Harold Lloyd dangling from a clocktower. Charlie Chaplin winding through the gears. Janet Leigh stretching out her arm as she collapses in the shower. A gorilla in a diving helmet traipsing around Bronson Canyon. If you crafted one of these iconic images, your place in history is secure. Say what you will about the man, but one thing about Phil Tucker cannot be denied: he crafted one of those images.
For fans of ‘50s horror, Tucker’s Robot Monster (1953) lives just spitting distance from Plan 9 from Outer Space as one of the era’s camp classics. The rest of Tucker’s directorial filmography is lacking anything quite as magical as the gorilla-alien “Ro-Man,” although his Lenny Bruce-scripted crime drama Dance Hall Racket (1954) and his ultra-austere sci-fi film The Cape Canaveral Monsters (1960) have moments of pleasure. Tucker would eventually build a successful career in post-production, working on the likes of King Kong (1976) and TV’s Wonder Woman, and reportedly looking back on his auteur days with embarrassment. If his little-seen showbiz exposé Broadway Jungle (1955) is any indication, he wasn’t too happy at the time either.
Though Broadway Jungle is the title on the only surviving print (slapped on by a west coast distributor, it appears immediately after a shot of a Hollywood Blvd. street sign), a narrator quickly informs us, “This is the Hollywood jungle. Looks innocent enough. But behind all those studio fronts… that’s another story.” The film’s antihero is Fletcher (Norman Wright), a pompous by sleazy skid-row producer, “one of the slickest conmen Hollywood has ever seen.” Fletcher has finally secured financing for a movie, while will star a faded movie queen. The money comes from a small-time hood who has his eyes on the leading lady – but who stole the cash from another, more powerful mobster.

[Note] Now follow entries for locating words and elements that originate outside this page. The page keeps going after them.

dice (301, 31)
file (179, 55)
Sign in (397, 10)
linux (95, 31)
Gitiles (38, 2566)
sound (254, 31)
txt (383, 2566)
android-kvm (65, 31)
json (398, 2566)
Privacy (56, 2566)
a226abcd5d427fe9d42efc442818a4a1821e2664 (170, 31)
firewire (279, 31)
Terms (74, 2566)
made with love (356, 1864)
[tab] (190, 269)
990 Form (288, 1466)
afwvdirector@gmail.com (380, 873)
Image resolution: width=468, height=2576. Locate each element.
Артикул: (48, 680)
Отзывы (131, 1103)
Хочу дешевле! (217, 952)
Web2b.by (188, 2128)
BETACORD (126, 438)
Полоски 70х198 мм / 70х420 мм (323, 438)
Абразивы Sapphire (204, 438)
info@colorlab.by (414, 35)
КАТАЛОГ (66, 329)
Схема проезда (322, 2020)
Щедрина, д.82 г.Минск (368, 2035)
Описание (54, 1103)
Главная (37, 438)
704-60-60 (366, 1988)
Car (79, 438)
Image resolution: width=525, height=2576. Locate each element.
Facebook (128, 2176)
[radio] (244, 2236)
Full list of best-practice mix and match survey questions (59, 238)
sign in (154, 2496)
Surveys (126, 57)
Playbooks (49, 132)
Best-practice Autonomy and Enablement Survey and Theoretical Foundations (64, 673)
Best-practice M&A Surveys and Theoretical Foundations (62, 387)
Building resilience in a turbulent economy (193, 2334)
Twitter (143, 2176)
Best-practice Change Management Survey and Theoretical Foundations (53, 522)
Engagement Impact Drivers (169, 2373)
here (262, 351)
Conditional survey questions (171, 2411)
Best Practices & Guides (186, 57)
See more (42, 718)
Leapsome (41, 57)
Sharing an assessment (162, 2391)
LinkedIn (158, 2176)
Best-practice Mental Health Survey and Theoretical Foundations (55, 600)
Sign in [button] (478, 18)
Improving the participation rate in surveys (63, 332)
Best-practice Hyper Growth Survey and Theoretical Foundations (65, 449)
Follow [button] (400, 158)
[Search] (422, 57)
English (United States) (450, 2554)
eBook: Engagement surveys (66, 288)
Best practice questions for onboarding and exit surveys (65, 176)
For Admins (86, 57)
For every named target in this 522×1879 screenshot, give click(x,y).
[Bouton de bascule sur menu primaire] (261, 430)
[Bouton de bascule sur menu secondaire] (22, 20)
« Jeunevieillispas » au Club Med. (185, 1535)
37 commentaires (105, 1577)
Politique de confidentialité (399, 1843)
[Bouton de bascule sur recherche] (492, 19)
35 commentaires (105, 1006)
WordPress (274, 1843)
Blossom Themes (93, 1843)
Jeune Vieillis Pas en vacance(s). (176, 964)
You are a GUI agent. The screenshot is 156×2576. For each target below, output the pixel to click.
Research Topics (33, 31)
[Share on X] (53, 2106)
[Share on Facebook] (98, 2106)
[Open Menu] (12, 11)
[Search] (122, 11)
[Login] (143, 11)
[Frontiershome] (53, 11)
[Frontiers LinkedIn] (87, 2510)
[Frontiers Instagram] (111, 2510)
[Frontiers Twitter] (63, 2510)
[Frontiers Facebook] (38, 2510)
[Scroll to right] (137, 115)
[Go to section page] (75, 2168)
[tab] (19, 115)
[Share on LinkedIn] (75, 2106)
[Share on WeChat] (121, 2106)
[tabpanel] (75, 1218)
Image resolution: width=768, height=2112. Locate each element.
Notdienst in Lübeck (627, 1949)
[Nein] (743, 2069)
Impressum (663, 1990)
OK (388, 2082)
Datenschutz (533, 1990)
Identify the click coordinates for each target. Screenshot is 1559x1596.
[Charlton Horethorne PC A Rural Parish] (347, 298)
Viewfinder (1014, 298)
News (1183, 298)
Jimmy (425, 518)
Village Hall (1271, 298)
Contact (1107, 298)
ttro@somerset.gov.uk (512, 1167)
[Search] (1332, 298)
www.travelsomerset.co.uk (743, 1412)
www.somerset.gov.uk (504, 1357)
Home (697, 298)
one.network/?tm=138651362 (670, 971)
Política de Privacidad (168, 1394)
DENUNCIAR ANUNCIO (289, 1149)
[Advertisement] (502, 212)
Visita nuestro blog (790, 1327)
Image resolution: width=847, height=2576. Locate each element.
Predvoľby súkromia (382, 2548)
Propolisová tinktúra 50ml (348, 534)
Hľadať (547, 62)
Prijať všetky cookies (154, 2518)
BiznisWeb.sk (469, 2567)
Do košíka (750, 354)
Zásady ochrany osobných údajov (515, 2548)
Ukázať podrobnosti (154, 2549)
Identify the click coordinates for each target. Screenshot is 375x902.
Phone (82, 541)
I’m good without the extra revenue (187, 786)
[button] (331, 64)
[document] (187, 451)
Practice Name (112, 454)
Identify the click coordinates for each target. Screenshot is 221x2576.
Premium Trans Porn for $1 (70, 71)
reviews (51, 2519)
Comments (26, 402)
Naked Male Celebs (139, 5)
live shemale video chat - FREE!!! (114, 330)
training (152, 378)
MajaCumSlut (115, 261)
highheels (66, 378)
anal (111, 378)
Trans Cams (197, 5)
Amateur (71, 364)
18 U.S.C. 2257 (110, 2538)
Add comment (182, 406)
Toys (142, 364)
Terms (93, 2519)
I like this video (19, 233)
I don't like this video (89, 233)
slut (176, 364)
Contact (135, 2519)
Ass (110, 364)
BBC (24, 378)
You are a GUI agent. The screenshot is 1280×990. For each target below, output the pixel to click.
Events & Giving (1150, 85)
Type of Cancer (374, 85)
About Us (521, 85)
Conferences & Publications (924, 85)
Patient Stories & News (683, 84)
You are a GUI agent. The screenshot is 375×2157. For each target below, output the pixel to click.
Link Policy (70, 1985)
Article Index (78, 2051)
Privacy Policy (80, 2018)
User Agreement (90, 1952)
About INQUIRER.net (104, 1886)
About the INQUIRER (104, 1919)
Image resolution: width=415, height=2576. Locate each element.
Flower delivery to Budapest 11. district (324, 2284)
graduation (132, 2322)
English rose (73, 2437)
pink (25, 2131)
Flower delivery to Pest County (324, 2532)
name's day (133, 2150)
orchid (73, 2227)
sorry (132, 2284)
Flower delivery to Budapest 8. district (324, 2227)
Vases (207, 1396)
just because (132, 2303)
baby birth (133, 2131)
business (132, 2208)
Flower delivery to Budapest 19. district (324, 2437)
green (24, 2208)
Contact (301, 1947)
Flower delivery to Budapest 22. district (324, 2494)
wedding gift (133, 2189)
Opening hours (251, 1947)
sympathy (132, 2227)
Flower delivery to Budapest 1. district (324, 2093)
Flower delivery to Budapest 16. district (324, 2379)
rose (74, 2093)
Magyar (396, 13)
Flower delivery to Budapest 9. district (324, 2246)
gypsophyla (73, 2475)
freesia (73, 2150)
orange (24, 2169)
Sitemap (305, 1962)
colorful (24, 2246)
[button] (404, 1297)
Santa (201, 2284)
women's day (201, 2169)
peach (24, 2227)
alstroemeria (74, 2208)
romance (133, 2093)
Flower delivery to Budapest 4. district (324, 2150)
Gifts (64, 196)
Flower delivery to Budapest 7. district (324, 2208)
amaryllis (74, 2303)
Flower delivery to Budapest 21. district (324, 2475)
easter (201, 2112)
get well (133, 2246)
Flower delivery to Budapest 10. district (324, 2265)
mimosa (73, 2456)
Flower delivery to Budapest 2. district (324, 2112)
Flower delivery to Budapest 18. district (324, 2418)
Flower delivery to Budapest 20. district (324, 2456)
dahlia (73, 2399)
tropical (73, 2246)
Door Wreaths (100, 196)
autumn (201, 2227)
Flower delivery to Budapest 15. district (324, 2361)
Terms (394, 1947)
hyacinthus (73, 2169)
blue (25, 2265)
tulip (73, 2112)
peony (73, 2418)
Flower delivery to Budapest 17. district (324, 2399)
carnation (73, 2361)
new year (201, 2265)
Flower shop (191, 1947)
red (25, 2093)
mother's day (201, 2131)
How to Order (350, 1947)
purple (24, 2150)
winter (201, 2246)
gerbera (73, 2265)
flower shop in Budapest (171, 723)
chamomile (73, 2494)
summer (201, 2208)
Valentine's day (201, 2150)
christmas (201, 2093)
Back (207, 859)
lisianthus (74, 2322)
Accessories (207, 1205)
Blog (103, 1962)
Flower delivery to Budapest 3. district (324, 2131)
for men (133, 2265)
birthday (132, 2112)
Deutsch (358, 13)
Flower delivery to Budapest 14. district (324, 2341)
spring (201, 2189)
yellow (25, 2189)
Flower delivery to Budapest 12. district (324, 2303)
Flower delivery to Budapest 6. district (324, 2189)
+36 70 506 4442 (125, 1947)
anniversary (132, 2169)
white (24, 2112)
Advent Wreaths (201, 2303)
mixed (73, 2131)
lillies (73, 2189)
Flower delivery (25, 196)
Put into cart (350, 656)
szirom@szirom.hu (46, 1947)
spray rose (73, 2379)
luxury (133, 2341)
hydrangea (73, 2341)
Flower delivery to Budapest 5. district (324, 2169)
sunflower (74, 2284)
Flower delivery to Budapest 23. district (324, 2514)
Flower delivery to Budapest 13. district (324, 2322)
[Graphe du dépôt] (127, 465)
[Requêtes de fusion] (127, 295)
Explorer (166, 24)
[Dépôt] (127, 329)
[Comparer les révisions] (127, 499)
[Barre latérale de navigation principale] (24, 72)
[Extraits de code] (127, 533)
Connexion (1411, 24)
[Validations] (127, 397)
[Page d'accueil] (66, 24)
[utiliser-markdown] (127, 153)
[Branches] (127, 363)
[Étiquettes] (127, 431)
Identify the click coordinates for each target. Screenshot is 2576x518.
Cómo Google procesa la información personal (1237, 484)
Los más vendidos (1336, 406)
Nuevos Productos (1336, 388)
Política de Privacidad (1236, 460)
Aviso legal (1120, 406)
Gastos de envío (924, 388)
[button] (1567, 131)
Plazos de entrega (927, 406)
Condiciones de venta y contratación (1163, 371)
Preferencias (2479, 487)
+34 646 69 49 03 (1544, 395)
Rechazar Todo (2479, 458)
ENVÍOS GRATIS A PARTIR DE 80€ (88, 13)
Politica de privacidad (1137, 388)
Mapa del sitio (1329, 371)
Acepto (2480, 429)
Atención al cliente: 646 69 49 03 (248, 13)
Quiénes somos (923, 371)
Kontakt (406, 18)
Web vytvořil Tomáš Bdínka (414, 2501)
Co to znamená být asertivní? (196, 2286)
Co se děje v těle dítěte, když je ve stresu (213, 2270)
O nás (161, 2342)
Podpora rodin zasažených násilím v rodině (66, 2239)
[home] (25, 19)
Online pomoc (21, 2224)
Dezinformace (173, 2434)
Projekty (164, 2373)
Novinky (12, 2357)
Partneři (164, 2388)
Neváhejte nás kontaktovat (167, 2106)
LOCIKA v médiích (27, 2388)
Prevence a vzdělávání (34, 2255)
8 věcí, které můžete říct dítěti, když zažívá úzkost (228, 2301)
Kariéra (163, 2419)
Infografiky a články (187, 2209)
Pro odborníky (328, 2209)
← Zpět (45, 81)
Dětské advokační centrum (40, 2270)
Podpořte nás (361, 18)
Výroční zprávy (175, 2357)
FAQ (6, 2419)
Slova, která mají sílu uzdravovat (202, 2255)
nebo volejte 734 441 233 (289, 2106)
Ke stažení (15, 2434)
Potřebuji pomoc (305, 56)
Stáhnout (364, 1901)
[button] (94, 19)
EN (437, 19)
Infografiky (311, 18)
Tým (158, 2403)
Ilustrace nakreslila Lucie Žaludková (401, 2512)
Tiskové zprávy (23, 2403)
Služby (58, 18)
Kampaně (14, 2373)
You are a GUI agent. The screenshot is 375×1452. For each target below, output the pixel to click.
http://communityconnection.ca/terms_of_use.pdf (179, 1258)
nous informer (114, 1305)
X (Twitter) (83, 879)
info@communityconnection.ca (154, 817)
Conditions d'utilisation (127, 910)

Arrogant, full of bluster, but totally lacking talent, Fletcher can only remind viewers of Ed Wood – an association that is almost certainly not coincidental. Tucker and Wood were colleagues and, according to Wood’s widow Kathy, “friendly enemies.” They both worked for producer George Weiss, directed films at the same back-alley soundstage, and Tucker even worked behind the scenes on Plan 9 from Outer Space. Nevertheless, Ruestad’s definitive Tucker book I Cannot, Yet I Must outlines persuasively how the flamboyant, boisterous Wood could only have rubbed taciturn Tucker the wrong way. Is Fletcher a poison-pen caricature of Wood? For his part, Wood’s posthumously published Hollywood Rat Race includes some venomous paragraphs about an unnamed “so-called producer” who “whenever he finds out his newest bad picture won’t sell, he comes up with the damndest strategy: suicide.” (In the aftermath Robot Monster, Tucker famously alerted a local newspaper to his suicide attempt.)
As a director, Phil Tucker is frankly no Ed Wood. In Broadway Jungle, there is no continuity to speak of; the lead actress is awkwardly post-synched, while other dialogue is often too muddled to decipher; shots are framed and lit as if composed by a blind man, and many scenes are almost impossible to see. Tucker’s many deficiencies converge in the film’s agonizing middle section, in which we see cars driving, people walking, people standing on street corners, and anything else that will pad the movie to 62 minutes. Any attempt to make a case for Tucker flies in the face of rational reason, but if favorite directors are able to evoke moments and moods that no one else can give us, then I guess Tucker must qualify as one of my favorite directors. His dank, dark, subterranean movies feel scraped from the bottom of a garbage can at Yucca and Cahuenga, and are documents of a certain time and place. When I watch them, I feel like I am with him on the boulevard of broken dreams.
Broadway Jungle is available to stream from Something Weird Video.